We present forced-oscillation experiments with varying amplitude (amplitude sweep) or frequency (frequency sweep) on different materials at ambient conditions. Calibration experiments were performed on visco-elastic polymethyl methacrylate (PMMA), commonly called Plexiglas, and elastic AlCuMgPb-alloy. These well characterized standard materials with contrasting behavior were already used to test similar apparatuses (e.g., [1-4]). The determined visco-elastic properties do not vary with amplitude in the investigated axial strain range of 4e-06 to 5e-05 (PMMA) or 3e-07 to 5e-06 (AlCuMgPb-alloy), but show a frequency dependence for PMMA. For example, the Poisson's ratio of PMMA decreases continuously with increasing frequency, in agreement with previously reported trends [2]. Currently, we perform forced-oscillation experiments on samples of Berea sandstone with a porosity of approximately 18 %. The axial strain range, in which the four mentioned visco-elastic properties show no amplitude dependence, is identified in amplitude sweeps and used in the subsequent frequency sweeps.
References
[1] Madonna, C. and N. Tisato [2013]. A new Seismic Wave Attenuation Module to experimentally measure low-frequency attenuation in extensional mode. Geophysical Prospecting 61(2), 302-314.
[2] Pimienta, L., J. Fortin and Y. Guéguen [2015]. Experimental study of Young's modulus dispersion and attenuation in fully saturated sandstones.
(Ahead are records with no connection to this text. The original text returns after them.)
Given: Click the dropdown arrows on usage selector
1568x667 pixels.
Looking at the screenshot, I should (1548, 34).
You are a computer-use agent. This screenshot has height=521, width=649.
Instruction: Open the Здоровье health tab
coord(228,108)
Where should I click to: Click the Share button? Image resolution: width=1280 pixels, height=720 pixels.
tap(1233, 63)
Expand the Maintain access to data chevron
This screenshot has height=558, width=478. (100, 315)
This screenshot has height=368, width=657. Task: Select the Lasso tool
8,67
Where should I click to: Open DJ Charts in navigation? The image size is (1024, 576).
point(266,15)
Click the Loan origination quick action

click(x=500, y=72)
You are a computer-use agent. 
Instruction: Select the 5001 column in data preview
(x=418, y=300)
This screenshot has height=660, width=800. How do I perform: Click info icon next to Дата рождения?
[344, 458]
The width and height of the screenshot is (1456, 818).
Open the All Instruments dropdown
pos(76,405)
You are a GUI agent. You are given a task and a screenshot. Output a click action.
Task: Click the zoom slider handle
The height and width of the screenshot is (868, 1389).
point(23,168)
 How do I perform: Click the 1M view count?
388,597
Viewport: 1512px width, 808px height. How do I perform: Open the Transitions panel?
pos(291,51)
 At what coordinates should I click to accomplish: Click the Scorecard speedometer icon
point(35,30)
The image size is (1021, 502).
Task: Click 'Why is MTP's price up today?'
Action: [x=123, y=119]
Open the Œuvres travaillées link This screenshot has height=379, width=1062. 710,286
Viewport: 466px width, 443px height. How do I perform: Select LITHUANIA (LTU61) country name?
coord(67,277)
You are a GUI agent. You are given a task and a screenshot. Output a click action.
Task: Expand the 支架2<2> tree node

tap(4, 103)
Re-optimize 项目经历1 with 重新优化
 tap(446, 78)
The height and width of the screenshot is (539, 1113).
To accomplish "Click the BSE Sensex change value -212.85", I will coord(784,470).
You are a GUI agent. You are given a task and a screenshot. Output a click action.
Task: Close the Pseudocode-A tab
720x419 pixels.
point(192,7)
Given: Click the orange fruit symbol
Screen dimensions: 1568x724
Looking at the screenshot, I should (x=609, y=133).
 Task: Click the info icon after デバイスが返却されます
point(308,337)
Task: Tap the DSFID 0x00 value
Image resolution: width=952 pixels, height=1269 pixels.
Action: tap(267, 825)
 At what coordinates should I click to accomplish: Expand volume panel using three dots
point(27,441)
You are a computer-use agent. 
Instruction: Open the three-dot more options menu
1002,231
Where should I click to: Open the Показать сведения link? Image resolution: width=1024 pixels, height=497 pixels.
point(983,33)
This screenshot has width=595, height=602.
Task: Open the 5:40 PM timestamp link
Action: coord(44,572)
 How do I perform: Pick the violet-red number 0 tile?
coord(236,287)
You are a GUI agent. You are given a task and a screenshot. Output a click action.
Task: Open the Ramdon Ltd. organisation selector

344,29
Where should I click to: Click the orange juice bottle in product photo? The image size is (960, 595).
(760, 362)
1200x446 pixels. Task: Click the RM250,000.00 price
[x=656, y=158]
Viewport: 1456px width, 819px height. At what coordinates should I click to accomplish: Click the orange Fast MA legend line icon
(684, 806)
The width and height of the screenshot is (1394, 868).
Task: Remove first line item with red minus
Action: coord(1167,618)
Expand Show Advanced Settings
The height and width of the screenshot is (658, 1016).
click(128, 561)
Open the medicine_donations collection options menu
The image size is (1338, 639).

Geophysics 80(5), L57-L72.
[3] Takei, Y., K. Fujisawa and C. McCarthy [2011]. Experimental study of attenuation and dispersion over a broad frequency range: 1. The apparatus. Journal of Geophysical Research 116, B09204.
[4] Tisato, N. and C. Madonna [2012]. Attenuation at low seismic frequencies in partially saturated rocks: Measurements and description of a new apparatus. Journal of Applied Geophysics 86, 44-53.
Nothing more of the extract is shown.